Startup Mabaya says it is trying to do the same thing for large digital retailers in Europe, Latin America and elsewhere. This week, the Tel Aviv-based company announced it has received $2.25 million in seed funding from Lool Ventures and 2B Angels.

The new money will be used in part to bring its technology to the US, as well as to boost its R&D and customer success teams. The funding, CEO and cofounder Avi Rabinovich told me, was actually received several months ago but is only being announced now.

He said that Mabaya’s technology, launched last year, is providing the kind of sponsored product placement that Amazon has, but offered through a self-service platform that is available to any major retailer’s desktop or mobile website. Founded in 2013, the company says it is now serving more than 450 million sponsored products every month.


A product maker pays Mabaya on a cost-per-click (CPC) basis to feature selected products in search results, home pages or other locations on a retailer’s site. There is only a payment when there is a click, and the revenue is shared between Mabaya and the site. PPC rates, Rabinovich said, are generally $.50 to $1.00.

The company claims that over the last six months, products featured on its platform have seen sales lifts anywhere from 10 percent to 50 percent, with an average of slightly more than 20 percent.

The retailer determines how the sponsored products shown and whether they are labeled as such. They might be displayed, for instance, in top or bottom rows of search results. Or the products could be shown on the side of a product category page or in a prime location on a home page.

“For users,” Rabinovich said, “it’s an organic part of shopping, [as] they consider these as featured products.”

The choice of products shown to each visitor can be individualized by the Mabaya platform to a user’s behavioral profile of products searched, viewed or purchased.

So, I asked Rabinovich, why do the retailers need his platform? Isn’t this just another level of personalization, which many retailers are already doing — except that product makers are paying to be at the front of the line?

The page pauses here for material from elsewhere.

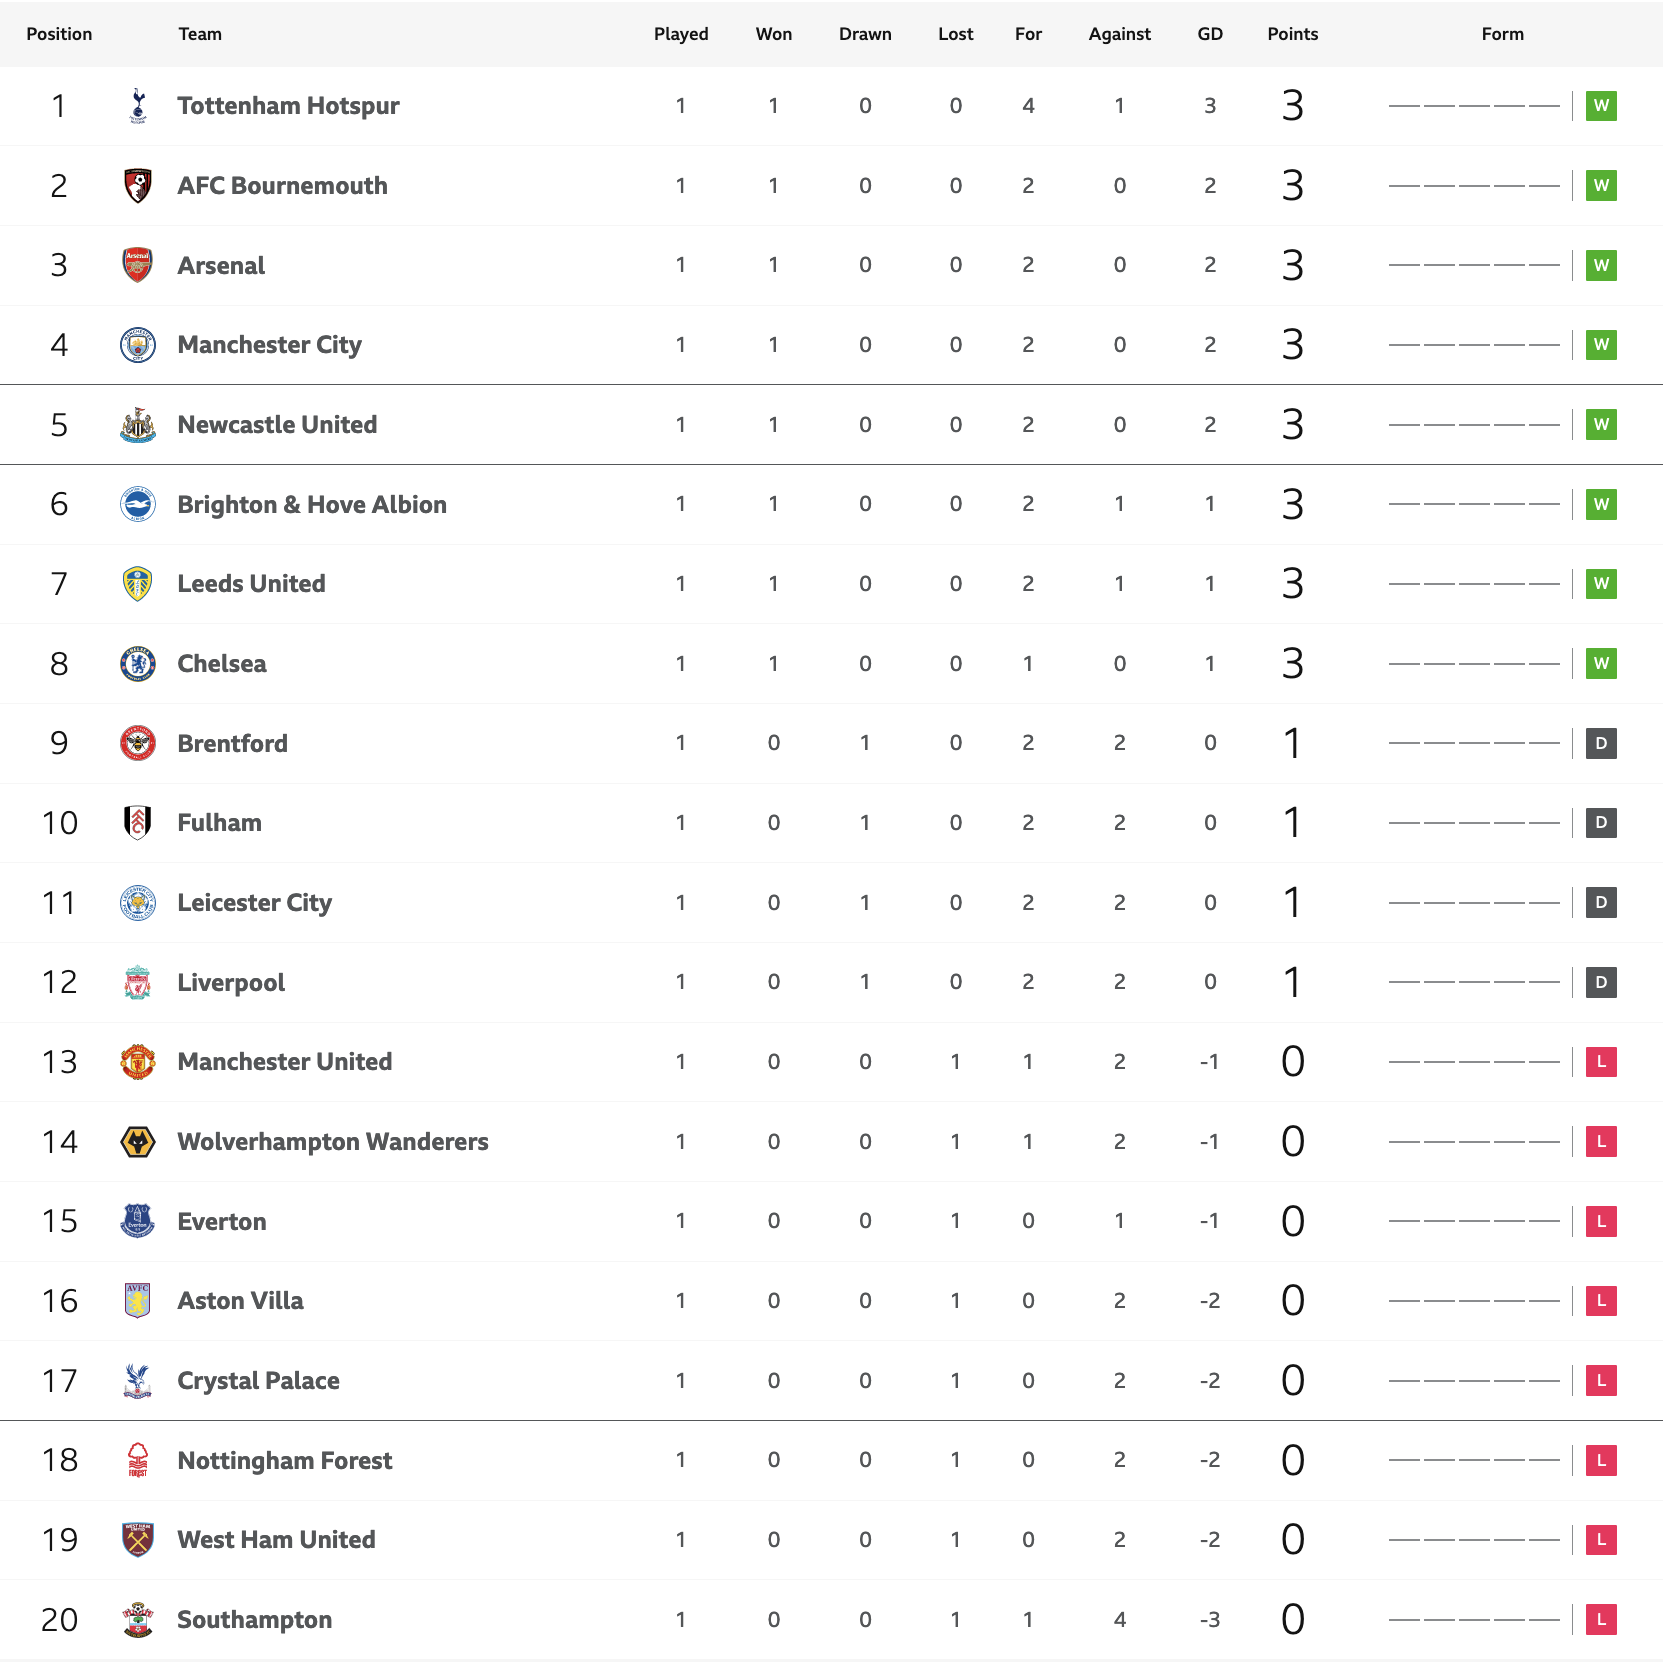
Task: Click Tottenham's green W form badge
Action: (x=1601, y=106)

He said it’s easier for a retailer to contract out this “complex end-to-end process” than to adapt, build or manage it themselves. Additionally, although the data relating to each shopper’s specific path remains with that retailer, Mabaya does glean insights in the anonymous, aggregated data from all of its retailers.

It might find, Rabinovich said, that people who search for iPhones often also search for Samsung Galaxy phones — a pattern it could use to cross-promote the two products on every electronics retailer’s site.

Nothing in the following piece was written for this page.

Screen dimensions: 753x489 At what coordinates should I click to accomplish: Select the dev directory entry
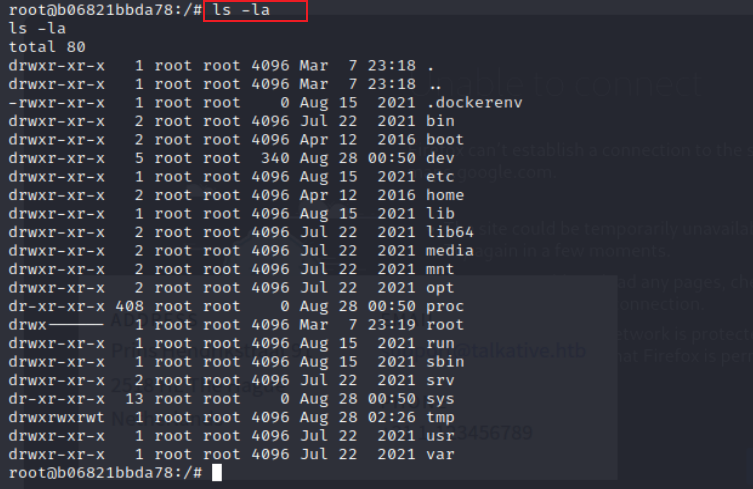coord(439,157)
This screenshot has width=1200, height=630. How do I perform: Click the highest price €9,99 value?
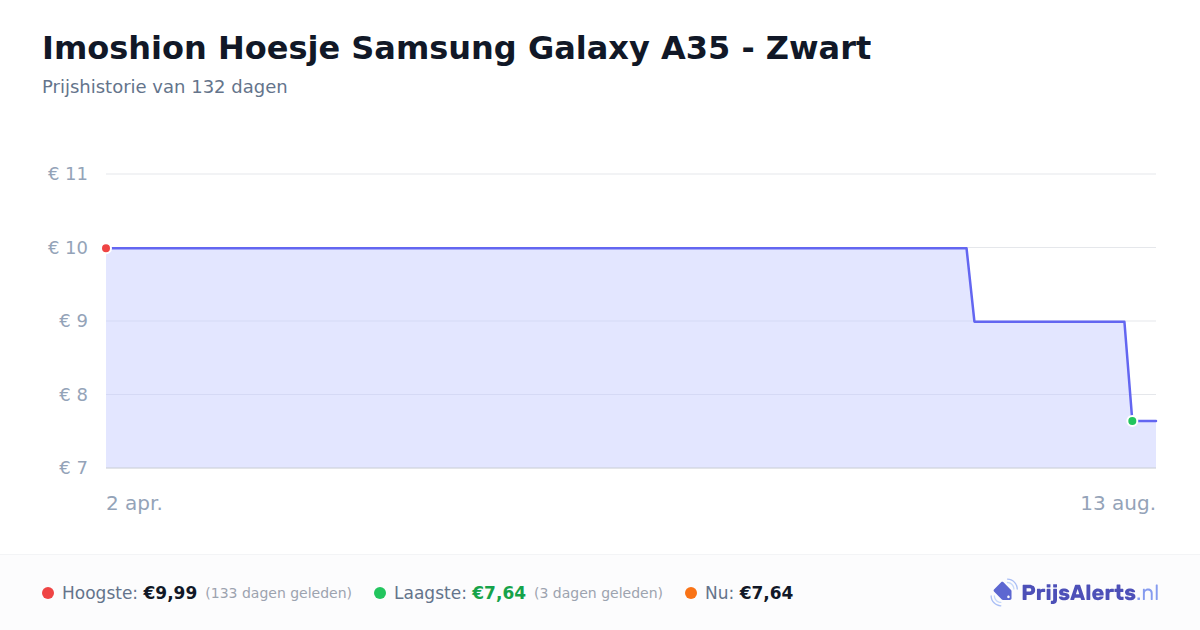tap(170, 593)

Mabaya says its technology is currently used by five large e-commerce groups that have about 20 websites in more than 10 countries.

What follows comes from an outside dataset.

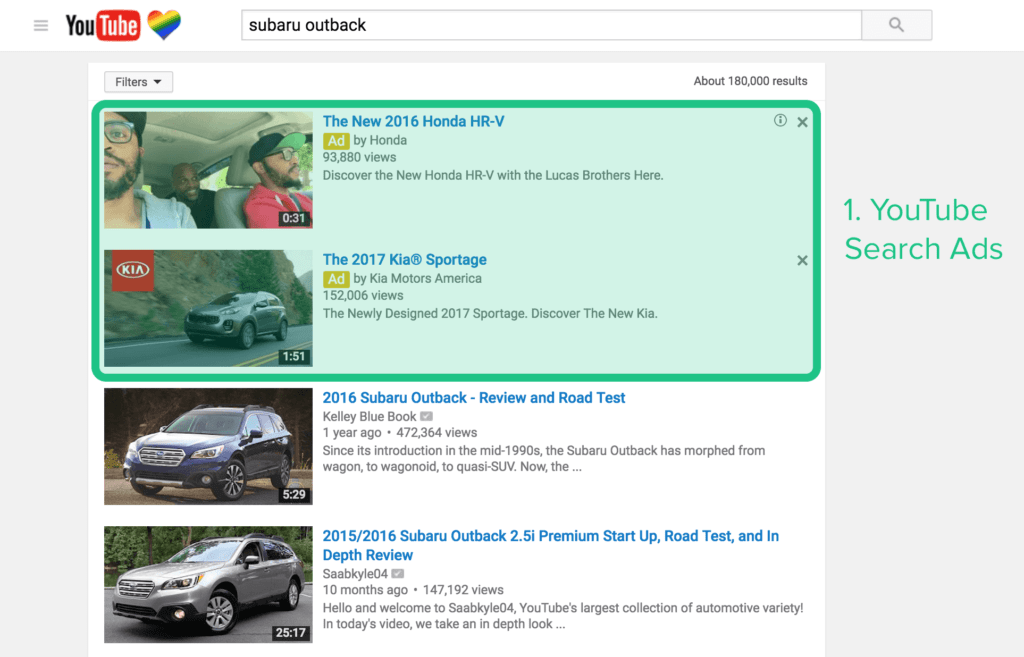The width and height of the screenshot is (1024, 657).
Task: Click the info icon on the Honda HR-V ad
Action: coord(780,119)
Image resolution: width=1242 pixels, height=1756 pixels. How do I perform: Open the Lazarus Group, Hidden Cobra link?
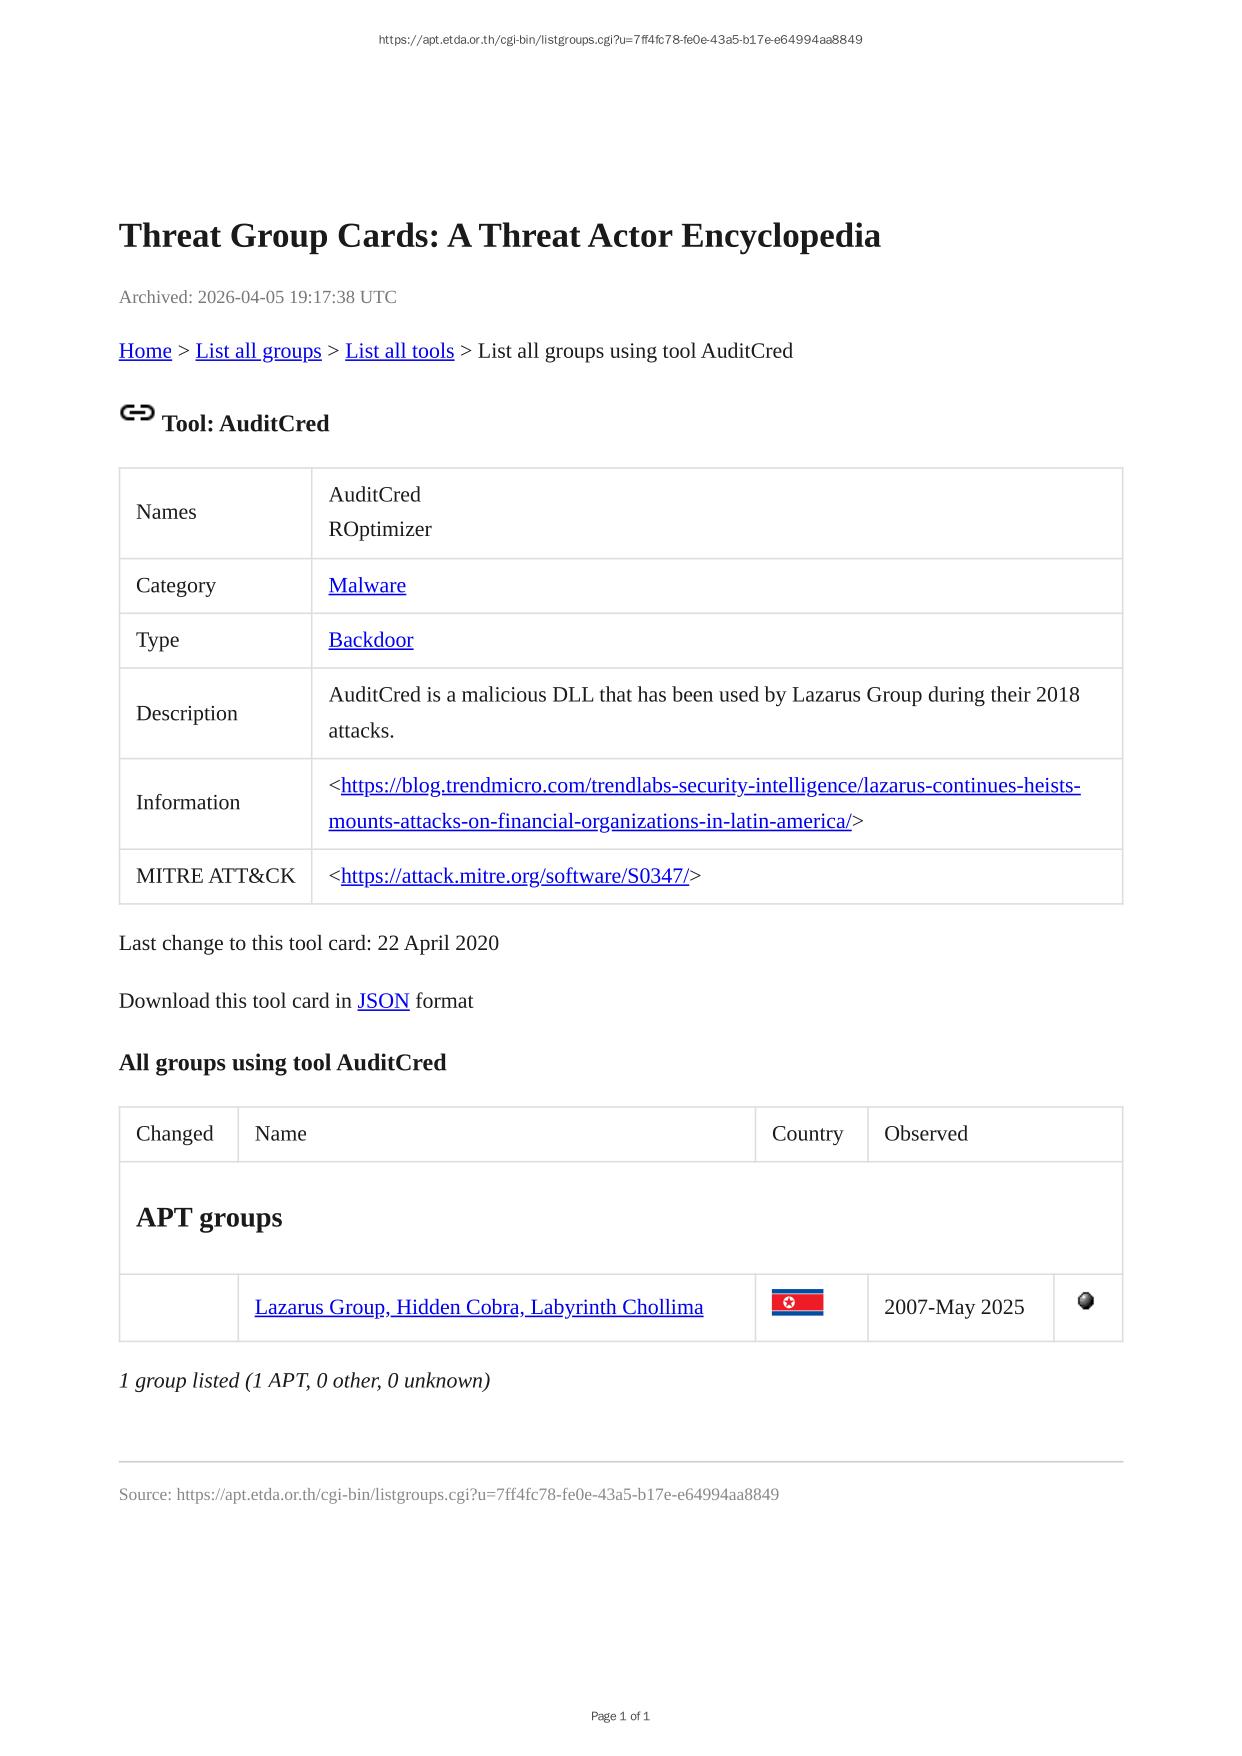[x=478, y=1308]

These include MercadoLibre, which describes itself as the fifth-largest online marketplace dedicated to e-commerce and online auctions, and Shop Direct, one of the 20 largest multi-brand online retailers in the world. Rabinovich said his company is “finalizing” arrangements with two large retailers in the US.

Here’s a screenshot from the site of retailer Very, which is owned by the Shop Direct Group:

Mercado

Rabinovich sees his main competitor as the New York City-based HookLogic, which similarly offers PPC product ads in featured site locations, but those ads are shown across a network of retailers instead of being retailer-specific.

By contrast, he said, Mabaya gives “more control to retailers” in how they promote the products on their individual sites.